It is good to see at least some religious leaders spending this Christmas season fighting for the poor, which is probably what Jesus would care more about than what stores say.

However, some religious leaders do not seem to understand. A Religious Protest Largely From the Left

Paul Hetrick, a spokesman for Focus on the Family, stated: "It's not a question of the poor not being important or that meeting their needs is not important. ... But whether or not a baby is killed in the seventh or eighth month of pregnancy, that is less important than help for the poor? We would respectfully disagree with that."

Wallis is also pro-life and is not arguing that we should not work on that issue as well. The question here is why can't we do both? One can be against abortion and for the poor. Hetrick claims they believe the poor are important, but by doing nothing they communicate a completely different message. Talk is cheap; give us some action!

And Tony Perkins, president of the conservative Family Research Council, said, "There is a [biblical] mandate to take care of the poor. There is no dispute of that fact. ... But it does not say government should do it. That's a shifting of responsibility."

This type of argument is fine except clearly the Church is not doing a very good job. Since we are not doing it shouldn't somebody?

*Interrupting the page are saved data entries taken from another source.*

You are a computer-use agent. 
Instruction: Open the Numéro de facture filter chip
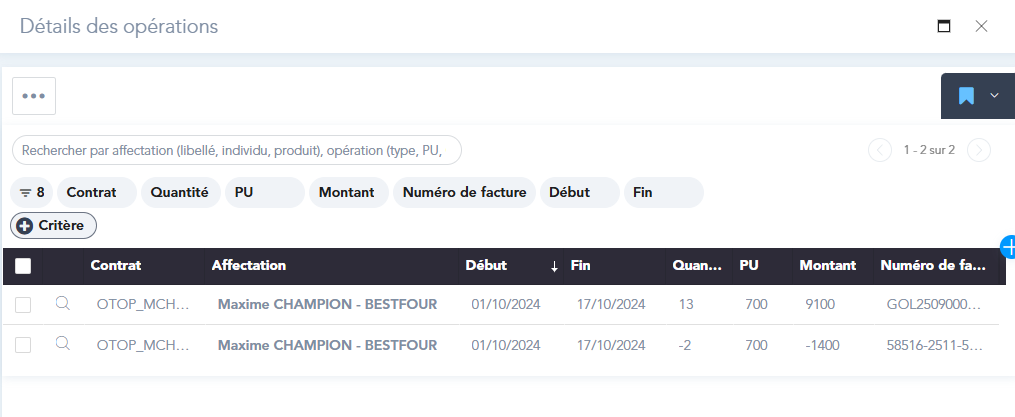coord(464,192)
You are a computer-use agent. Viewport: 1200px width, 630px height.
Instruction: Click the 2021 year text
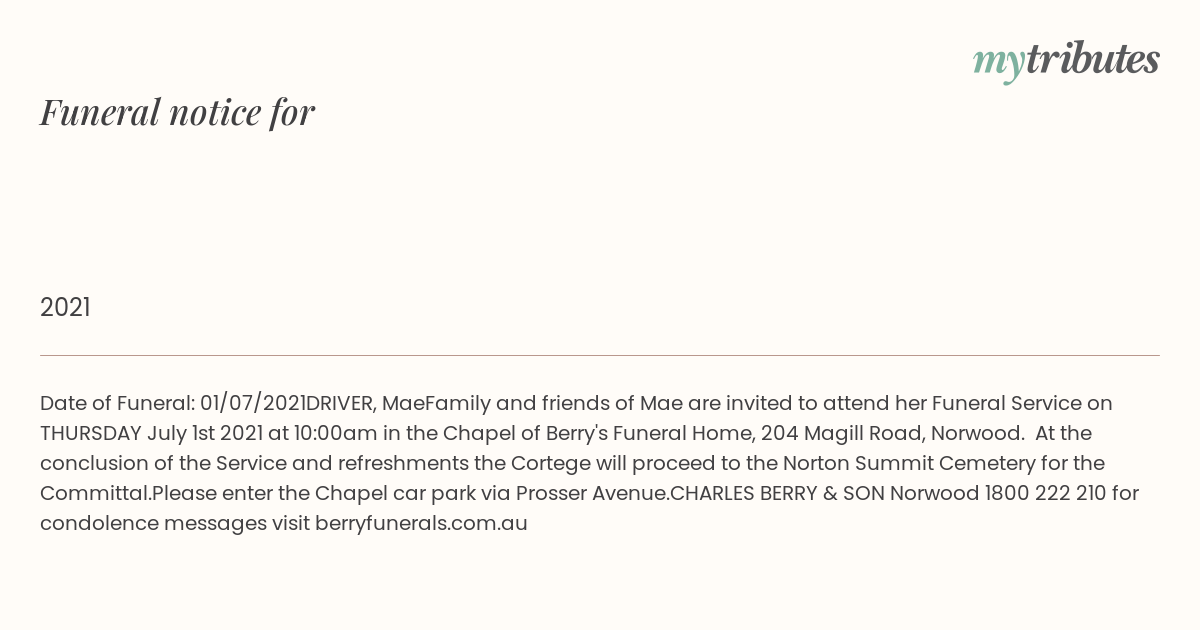click(x=65, y=308)
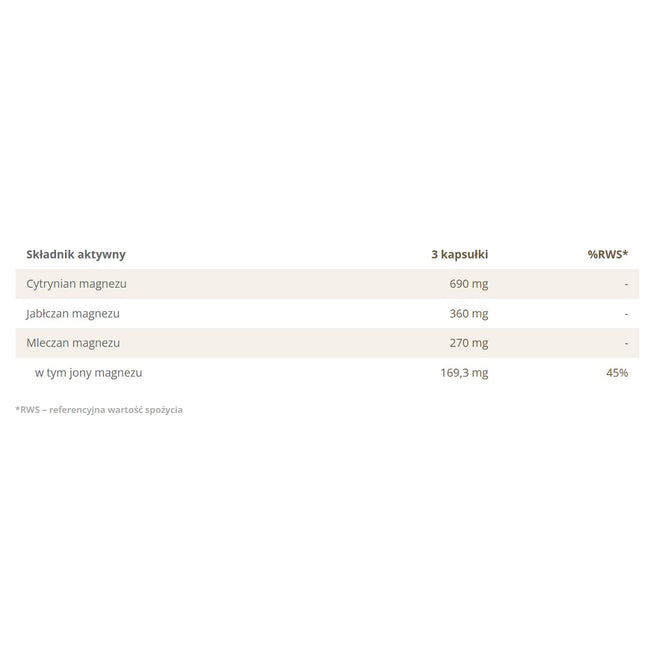This screenshot has width=650, height=650.
Task: Click the 690 mg amount value
Action: tap(468, 284)
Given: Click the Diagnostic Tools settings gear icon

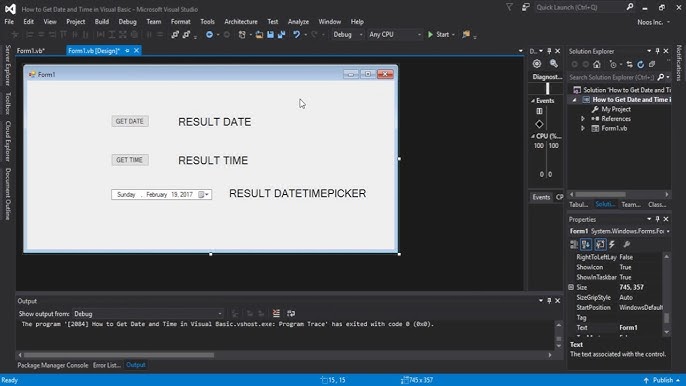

Thankfully, Robert Parham of the Baptist Center for Ethics challenged the logic of Perkins:

"When Tony Perkins claims, as he did in today's Washington Post, that the biblical mandate to care for the poor does not apply to the government, he makes an artificial division and a false assertion about the Bible. He would do well to read the Bible before he misstates the Bible in support of a political budget that cuts anti-poverty programs and rewards the rich. A moral budget prioritizes care for the poor over the enriching of the rich."

Hopefully Christians overall will be seen as caring for the poor through words and deeds. If we abandon "the least of these," not only we will have to answer to God, but we will have almost no hope of then being able to share with them the love of Jesus.